The Yucks (Simon & Schuster, 2016)
Jason Vuic
Buy the book: Amazon US | Amazon UK
In 1976, the Tampa Bay Buccaneers joined the NFL – a victory for the western Florida region, which had been trying to land a professional football team since the late 1960s. Tampa Bay, a collective name for the cities of Tampa and St Petersburg, would not see another victory for a while.
The Buccaneers opened with 26 straight defeats, losing every game of their first season and beginning their second with 12 straight losses. The Yucks is a very funny look at those first two seasons, written by a Florida native and lifelong Buccs fan.

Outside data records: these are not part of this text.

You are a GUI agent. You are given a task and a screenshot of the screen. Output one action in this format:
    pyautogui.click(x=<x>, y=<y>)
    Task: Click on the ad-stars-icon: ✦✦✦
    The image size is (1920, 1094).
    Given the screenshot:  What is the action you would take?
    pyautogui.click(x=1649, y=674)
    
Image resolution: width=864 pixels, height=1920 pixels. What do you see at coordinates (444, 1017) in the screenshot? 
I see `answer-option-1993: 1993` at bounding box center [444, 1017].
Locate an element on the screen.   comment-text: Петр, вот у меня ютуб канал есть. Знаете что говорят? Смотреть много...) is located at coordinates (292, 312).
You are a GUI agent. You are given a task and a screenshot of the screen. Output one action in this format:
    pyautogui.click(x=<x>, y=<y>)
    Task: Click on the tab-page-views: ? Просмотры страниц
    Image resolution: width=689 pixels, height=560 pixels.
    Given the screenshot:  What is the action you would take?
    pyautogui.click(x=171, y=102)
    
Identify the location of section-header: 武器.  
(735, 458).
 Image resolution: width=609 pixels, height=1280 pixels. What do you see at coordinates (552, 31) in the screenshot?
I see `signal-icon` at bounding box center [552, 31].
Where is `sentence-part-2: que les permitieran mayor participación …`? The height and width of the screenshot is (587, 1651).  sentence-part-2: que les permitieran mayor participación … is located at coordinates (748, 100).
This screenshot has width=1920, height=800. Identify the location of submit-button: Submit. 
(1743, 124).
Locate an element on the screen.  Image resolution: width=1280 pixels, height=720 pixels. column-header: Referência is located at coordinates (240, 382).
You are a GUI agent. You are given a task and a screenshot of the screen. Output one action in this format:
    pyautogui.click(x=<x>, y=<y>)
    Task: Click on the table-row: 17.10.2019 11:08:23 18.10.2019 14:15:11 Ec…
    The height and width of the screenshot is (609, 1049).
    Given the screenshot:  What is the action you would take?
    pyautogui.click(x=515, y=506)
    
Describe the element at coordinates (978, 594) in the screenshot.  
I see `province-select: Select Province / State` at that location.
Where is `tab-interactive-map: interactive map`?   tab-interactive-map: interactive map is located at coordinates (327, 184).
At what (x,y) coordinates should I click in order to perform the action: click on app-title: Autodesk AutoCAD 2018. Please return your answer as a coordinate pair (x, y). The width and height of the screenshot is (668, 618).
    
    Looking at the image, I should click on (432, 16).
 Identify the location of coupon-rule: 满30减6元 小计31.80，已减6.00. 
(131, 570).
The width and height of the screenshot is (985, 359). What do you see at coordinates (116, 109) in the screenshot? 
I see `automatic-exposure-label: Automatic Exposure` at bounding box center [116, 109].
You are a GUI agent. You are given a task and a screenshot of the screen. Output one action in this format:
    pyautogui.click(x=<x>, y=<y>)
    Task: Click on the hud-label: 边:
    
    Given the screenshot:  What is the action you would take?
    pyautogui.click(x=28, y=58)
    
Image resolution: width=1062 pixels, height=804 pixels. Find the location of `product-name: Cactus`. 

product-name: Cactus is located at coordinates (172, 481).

Much of the humour comes from coach John McKay, whose one-liners are perhaps the best-remembered thing about that team. The most famous one – “What do you think of your team’s execution, coach?” “I’m in favour of it.” – turns out to be apocryphal but there are plenty of others. “Football players don’t like two-a-day practices, calisthenics, or coaches,” says McKay at one point. “They like ice cream and dances.”
But McKay could also be bitter and spiteful towards his players, fans, the press and anyone else who happened to provoke his anger. The losing streak clearly wore him down but, says Vuic, much of the responsibility for it belongs to him. The former USC coach was determined to stick with the run-focused, I-formation offense that had succeeded at college level but with little talent at Tampa Bay, especially on the offensive line, he was doomed.
McKay set the tone for his team with a punishing training camp schedule, two weeks of two-a-days, at the team’s tiny base next to the airport. The weight room at the Buccaneers’ present headquarters, Vuic writes, is just 500 square feet smaller than the whole of that first facility. The cramped offices, and the decision to fly the team in a plane chartered from a local business point to a parsimony on the part of team owner Hugh Culverhouse that would only become more pronounced over time.
Vuic keeps the book lively and is adept at choosing the right anecdote to shed light on a particular character or situation in a book that is packed with them. Defensive coordinator Abe Gibron was a “gourmand” who, in the words of one interviewee, “ate two full meals on the way to our meal. During training camp, a 47-year-old Congressman, Don Hazelton, shows up to try out at kicker. He didn’t make it.
The Yucks is a short book and only about half of it focuses on the losing streak. The first part deals with the founding of the franchise and the final part skips forward to provide a brief summary of the future of the team, including an eventual Super Bowl win and the lean years since. Some readers might consider this a lack of focus but Vuic is always so readable that it doesn’t really matter.
It’s a book that’s worth reading for its vivid portrayal of a franchise finding its feet amid the longest losing streak in NFL history. It also works as an entertaining overview of Buccaneers’ history for casual fans or followers of other teams.